▼

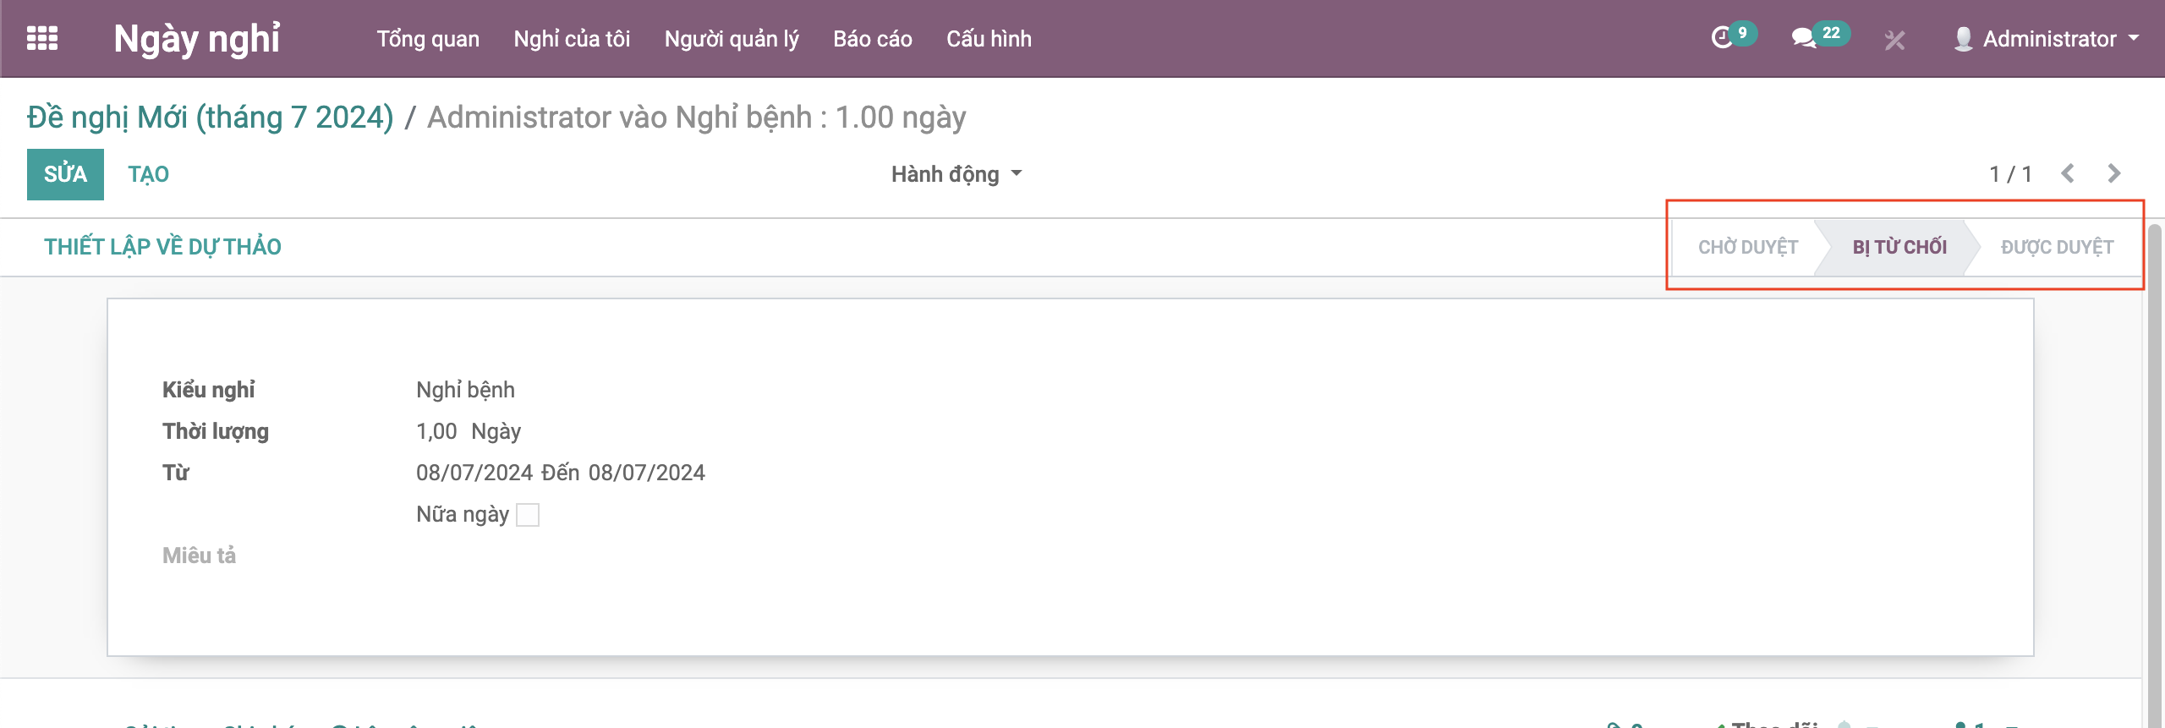Go to next record with right chevron

2113,173
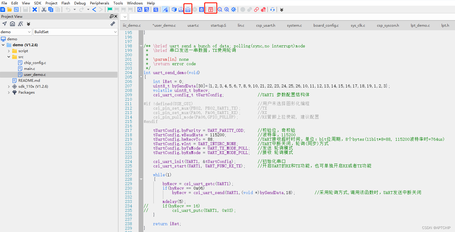Start a build using the cube-shaped Build icon
Viewport: 455px width, 232px height.
(174, 9)
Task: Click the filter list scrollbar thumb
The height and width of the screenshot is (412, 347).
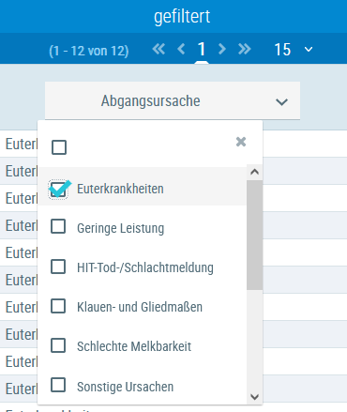Action: (255, 235)
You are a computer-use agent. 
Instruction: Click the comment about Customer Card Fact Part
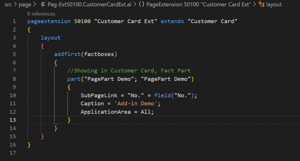coord(129,71)
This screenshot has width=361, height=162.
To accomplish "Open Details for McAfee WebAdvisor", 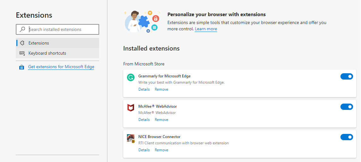I will pos(144,120).
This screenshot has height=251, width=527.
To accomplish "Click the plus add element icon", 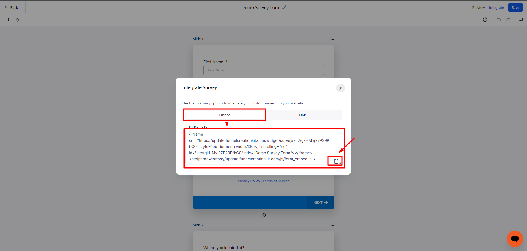I will [8, 20].
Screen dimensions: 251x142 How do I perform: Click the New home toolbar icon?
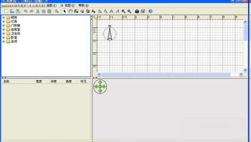click(x=6, y=11)
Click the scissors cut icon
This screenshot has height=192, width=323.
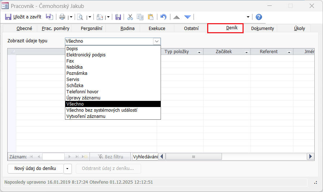click(130, 17)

▲

* [What the exercise asks]:
In the listing, find the line with "Click the scissors cut icon" and retype exactly from there through the last line, both included, leaving the pictures out.

* [Answer space]:
Click the scissors cut icon
This screenshot has height=192, width=323.
click(130, 17)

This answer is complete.